Embeddings via fastembed/ONNX (CPU). The default profile is 768-dim; smaller profiles exist for small corpora.
Search runs BM25 and vector KNN in parallel and fuses with RRF (k=60); results are document-level with best-chunk snippets.
Troubleshooting
enable_load_extension / "sqlite3 was built without loadable-extension support" — your Python's sqlite cannot load sqlite-vec. This is the default on macOS system Python and uv/python.org macOS builds. Fix: install fidx with Homebrew Python (see macOS install above). fidx doctor confirms the fix.
sqlite-vec failed to load / wrong architecture — ensure a sqlite-vec wheel exists for your platform: pip install --only-binary=:all: sqlite-vec.
First search is slow / offline use — the embedding model downloads once on first index. Pre-seed FASTEMBED_CACHE_PATH to use fidx air-gapped.
Benchmarks
bench/ is a reproducible harness comparing fidx against QMD on four corpora with known-item queries (CPU-only, warm engines, idle box). Result quality has two axes that trade off: recall (is the right document in the top-10) and purity — noise@10 (share of returned results an LLM judge rated irrelevant, lower is better) and clean@10 (share of queries whose results contain zero noise, higher is better). And queries come in two regimes: known-item queries built from the document's own words (most lookups: names, identifiers, remembered phrases) and paraphrase queries that share almost no vocabulary with the target (pure semantic recall). The known-item headline: vs QMD's LLM hybrid, fidx wins both purity metrics on every corpus and recall on docs and code — recall ties on docs-small and is 0.004 behind on chat — at ~300–1000× lower latency on the doc/chat corpora and ~65× on the 92k-file code corpus.
Corpus (size) Engine R@10 ↑ noise@10 ↓ clean@10 ↑ p50 latency
docs-small (2k) fidx 0.933 0.219 0.560 20 ms
QMD query (LLM hybrid) 0.933 0.564 0.053 33 s
QMD search (FTS) 0.920 n/m n/m 78 ms
docs (18.8k) fidx 0.962 0.250 0.482 49 ms
QMD query 0.914 0.677 0.060 36 s
QMD search 0.896 0.353 0.818 87 ms
chat (8k) fidx 0.908 0.133 0.710 18 ms
QMD query 0.912 0.472 0.186 18 s
QMD search 0.916 0.086 0.964 81 ms
code (92.3k) fidx 0.864 0.127 0.704 452 ms
QMD query 0.782 0.713 0.056 33 s
QMD search 0.784 0.256 0.868 121 ms
fidx rows are measured with its built-in deterministic result truncation enabled (--truncate knee; ships off by default — without it fidx trades purity for recall, e.g. code R@10 0.900 at noise 0.297) and the e5-768 profile (fidx index --profile e5-768; the install default is nomic-768-q, which scored identically on code — see BENCHMARKS.md). "n/m" = not measured.

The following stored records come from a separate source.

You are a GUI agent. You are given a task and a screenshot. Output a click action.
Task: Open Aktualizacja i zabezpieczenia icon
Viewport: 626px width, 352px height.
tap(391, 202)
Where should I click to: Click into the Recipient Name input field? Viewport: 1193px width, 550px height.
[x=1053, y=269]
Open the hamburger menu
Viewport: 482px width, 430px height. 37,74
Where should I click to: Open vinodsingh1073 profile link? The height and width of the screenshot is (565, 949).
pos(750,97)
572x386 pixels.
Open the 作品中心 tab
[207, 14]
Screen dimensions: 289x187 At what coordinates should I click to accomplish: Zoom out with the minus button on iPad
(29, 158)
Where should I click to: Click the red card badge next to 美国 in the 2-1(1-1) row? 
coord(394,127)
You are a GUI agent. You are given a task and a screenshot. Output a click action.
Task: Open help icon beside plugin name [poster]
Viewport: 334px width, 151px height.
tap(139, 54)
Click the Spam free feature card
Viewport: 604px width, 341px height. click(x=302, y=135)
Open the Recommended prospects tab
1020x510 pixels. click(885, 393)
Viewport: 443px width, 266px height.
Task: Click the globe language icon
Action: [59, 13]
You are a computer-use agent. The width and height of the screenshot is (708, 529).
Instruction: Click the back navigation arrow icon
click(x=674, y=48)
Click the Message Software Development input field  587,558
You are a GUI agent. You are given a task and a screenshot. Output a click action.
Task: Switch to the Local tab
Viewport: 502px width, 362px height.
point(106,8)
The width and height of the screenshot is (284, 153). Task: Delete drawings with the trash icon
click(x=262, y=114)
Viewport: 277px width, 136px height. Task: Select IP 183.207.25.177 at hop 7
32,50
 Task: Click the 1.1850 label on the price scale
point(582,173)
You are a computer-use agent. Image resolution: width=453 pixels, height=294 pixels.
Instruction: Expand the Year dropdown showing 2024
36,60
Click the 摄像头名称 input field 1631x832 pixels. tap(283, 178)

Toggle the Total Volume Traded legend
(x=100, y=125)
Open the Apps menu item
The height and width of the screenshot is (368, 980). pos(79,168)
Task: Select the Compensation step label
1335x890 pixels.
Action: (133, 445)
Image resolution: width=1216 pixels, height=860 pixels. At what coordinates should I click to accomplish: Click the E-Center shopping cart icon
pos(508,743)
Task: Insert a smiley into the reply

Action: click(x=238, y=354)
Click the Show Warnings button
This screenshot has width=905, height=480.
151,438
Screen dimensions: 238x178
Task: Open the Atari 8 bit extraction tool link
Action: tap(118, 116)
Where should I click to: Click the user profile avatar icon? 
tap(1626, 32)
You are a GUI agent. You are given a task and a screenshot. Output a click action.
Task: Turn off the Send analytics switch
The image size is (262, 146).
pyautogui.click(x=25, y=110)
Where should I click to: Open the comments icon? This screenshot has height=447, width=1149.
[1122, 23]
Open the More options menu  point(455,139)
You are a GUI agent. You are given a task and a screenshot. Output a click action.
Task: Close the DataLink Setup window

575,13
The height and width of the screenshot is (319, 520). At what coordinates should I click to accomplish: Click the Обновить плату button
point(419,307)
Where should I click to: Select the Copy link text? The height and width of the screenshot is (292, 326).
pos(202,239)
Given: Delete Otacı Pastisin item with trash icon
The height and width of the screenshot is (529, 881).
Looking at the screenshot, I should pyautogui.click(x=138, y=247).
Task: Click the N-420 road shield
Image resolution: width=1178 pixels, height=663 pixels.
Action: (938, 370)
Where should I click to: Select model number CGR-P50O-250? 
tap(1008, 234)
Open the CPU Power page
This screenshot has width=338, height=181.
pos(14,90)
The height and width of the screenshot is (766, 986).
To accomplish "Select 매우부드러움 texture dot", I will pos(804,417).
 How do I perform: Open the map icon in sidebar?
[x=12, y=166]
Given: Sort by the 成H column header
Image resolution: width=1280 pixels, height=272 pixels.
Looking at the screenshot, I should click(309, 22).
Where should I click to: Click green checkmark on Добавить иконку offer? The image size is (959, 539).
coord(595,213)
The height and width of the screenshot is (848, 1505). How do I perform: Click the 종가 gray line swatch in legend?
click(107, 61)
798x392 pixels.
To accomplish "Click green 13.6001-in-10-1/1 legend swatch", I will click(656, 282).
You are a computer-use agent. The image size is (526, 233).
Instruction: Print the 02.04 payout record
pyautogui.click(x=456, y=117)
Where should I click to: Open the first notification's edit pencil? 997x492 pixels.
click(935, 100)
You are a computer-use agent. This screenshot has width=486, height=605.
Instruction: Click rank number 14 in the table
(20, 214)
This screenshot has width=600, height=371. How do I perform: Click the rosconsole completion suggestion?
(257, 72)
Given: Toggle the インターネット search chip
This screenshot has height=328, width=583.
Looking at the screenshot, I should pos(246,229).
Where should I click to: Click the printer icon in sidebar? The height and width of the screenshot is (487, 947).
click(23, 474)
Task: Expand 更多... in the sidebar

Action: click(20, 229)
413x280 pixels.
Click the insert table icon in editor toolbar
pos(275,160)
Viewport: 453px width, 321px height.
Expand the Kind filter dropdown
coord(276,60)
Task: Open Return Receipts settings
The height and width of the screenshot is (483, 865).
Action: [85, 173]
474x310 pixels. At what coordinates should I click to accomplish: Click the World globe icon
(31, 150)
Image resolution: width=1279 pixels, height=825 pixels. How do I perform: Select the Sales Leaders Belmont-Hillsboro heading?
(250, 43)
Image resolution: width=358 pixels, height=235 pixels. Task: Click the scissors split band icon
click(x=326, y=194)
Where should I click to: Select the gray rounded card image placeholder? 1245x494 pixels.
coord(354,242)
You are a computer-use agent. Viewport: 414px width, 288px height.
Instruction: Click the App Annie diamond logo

Hybrid vs hybrid (fidx vs QMD query): fidx wins noise@10 and clean@10 on every corpus, and recall on docs and code (tie on docs-small; 0.908 vs 0.912 on chat) — e.g. code recall +8 pts with 5.6× less noise — with no LLM anywhere in its query path.
Where QMD wins: its FTS search mode is the purity champion on chat (clean 0.964) and the latency champion on the big code corpus (121 ms vs fidx's 452 ms brute-force KNN over 92k vectors), but trails on recall where it matters (docs, code). QMD's pure-vector mode collapses to 0.048 R@10 on code.
fidx stays sub-second even on its weakest corpus and is ~65× faster than QMD's LLM modes there.
The semantic regime (paraphrase queries). After an independent reviewer correctly noted that known-item queries reward lexical overlap, we built an LLM-written, separately-LLM-validated paraphrase query set (~0.1 query→doc word overlap; checked into bench/data/) — same targets, no copied distinctive terms. Recall@10 there:
corpus fidx --mode vector fidx hybrid QMD search (BM25) QMD query (LLM)
docs-small (2k) 0.541 0.419 0.000 0.635
docs (18.8k) 0.450 0.385 0.000 pending
chat (8k) 0.373 0.317 0.000 pending
code (92.3k) 0.041 0.039 0.000 pending
Honest readings: BM25 gets literally zero without shared terms; fidx's vector arm does real semantic work on prose at millisecond latency; QMD's LLM expansion buys the best semantic recall where measured — at ~33 s vs 20 ms per query; fidx's hybrid fusion currently drags below its own vector mode on this regime (query-adaptive weighting is a roadmap item — use --mode vector for purely conceptual queries); and semantic search over 92k code files with a 768-d text embedder does not work — fidx's code strength is lexical.
Full tables (R@1
[truncated for AI cost control]